Thyme can be dried, frozen or preserved in olive oil or butter for later use.
I’ve a small pot of oregano sitting in my kitchen window ready to go into a bigger pot and then outside. Oregano is often used in Greek, Italian and Mexican dishes. (Mexican oregano is actually a different variety!) Oregano is also part of the mint family and therefore likes full sun and well-drained soil.
Can you imagine cooking an Italian dish from scratch and NOT including oregano?!? Fresh leaves can be used in an herb butter, or in home-baked breads and even in salads, vinegars and marinades. Add towards the end of cooking as it doesn’t hold up well to heat.
You can use dried oregano in sauces soups and stews or dishes that require longer cooking. Did you realize that dried oregano flavor is actually stronger than fresh? Keep that in mind when cooking.
Oregano can also be preserved by freezing in oil or water and in herb butter.

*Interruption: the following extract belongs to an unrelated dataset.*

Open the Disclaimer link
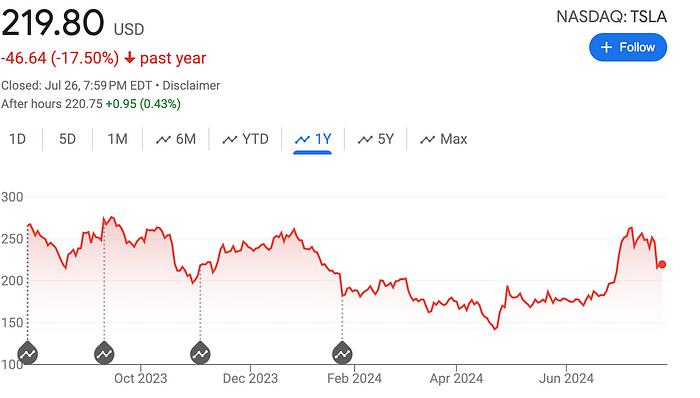 point(191,86)
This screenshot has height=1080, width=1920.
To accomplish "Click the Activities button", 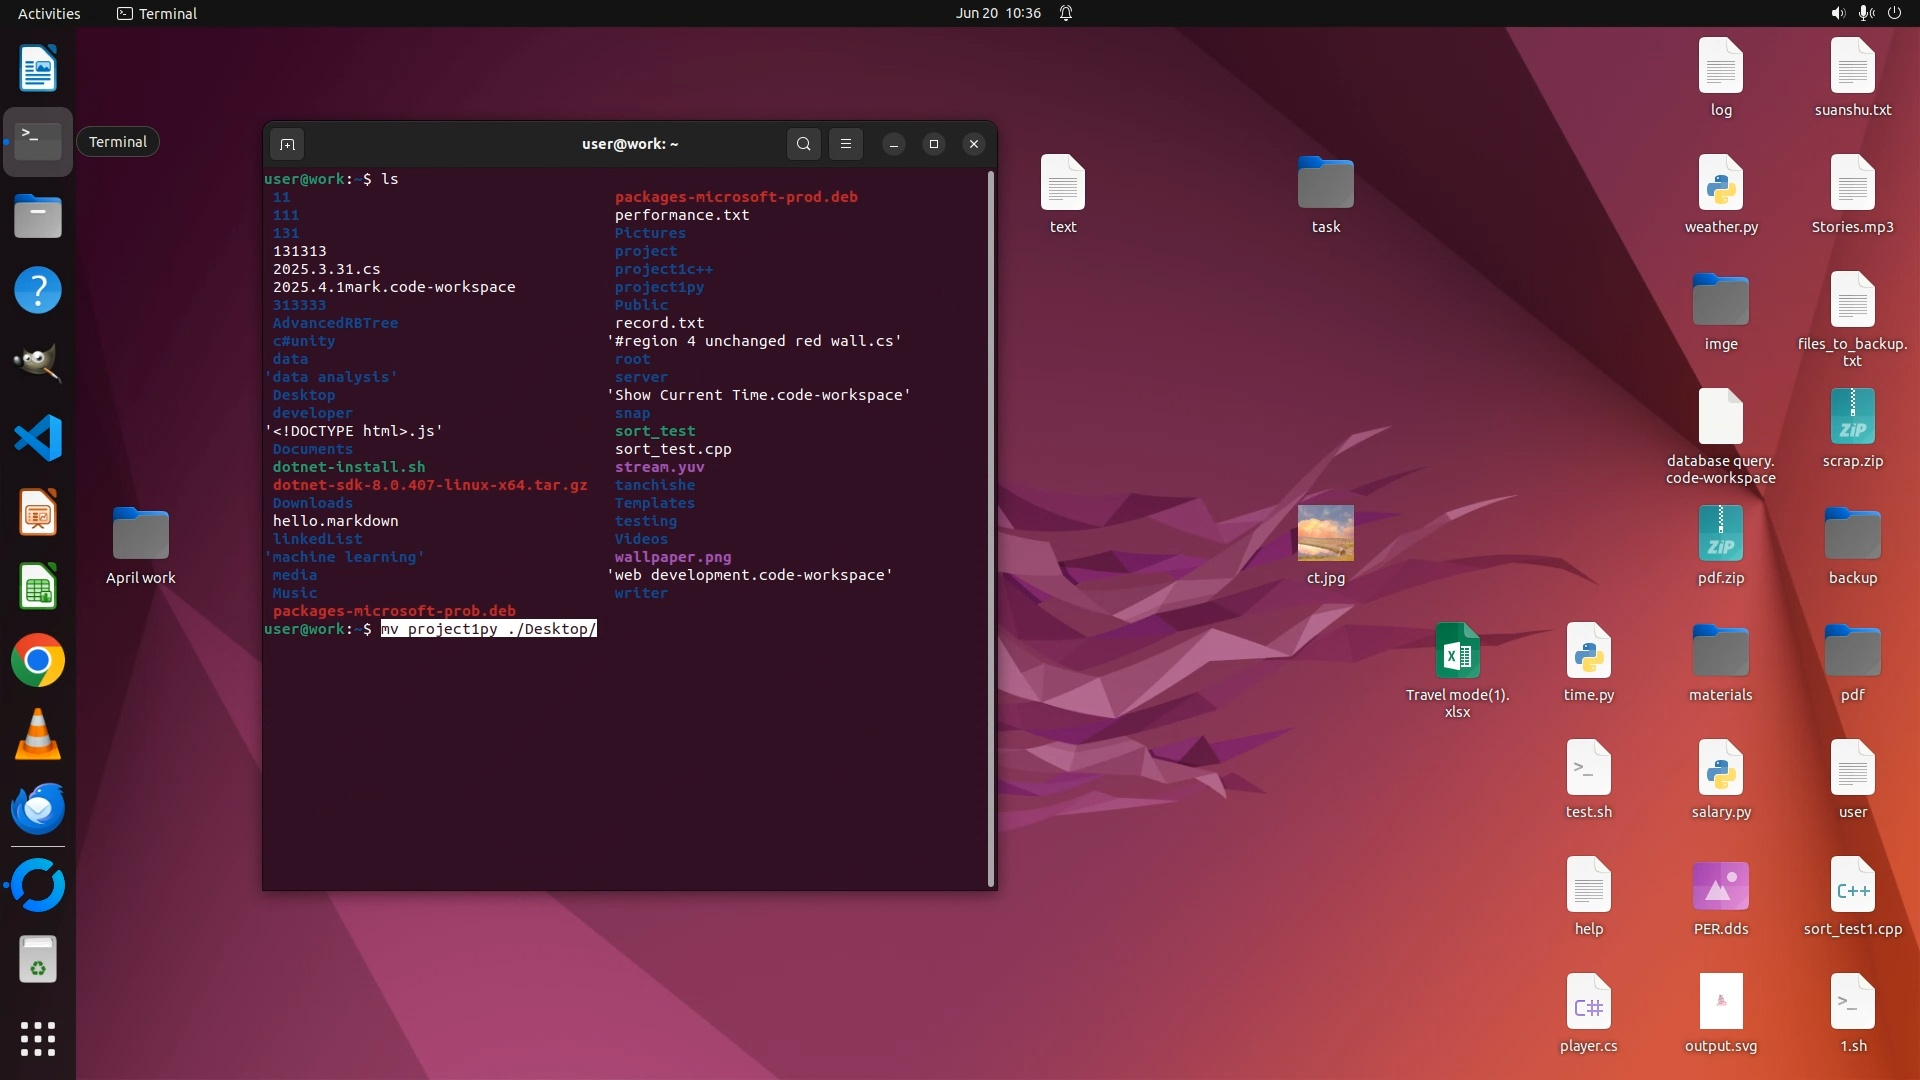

While these eight herbs are really just a splattering all the herbs and spices available, it is however a good start to a usable herb bed.
Growing your own herbs puts you in a little more control of what you feed your family. It just feels good to walk out the back door and snip off what you need for a good meal and be able to harvest for later use.
Food security is a part of self-reliance and self-sufficiency.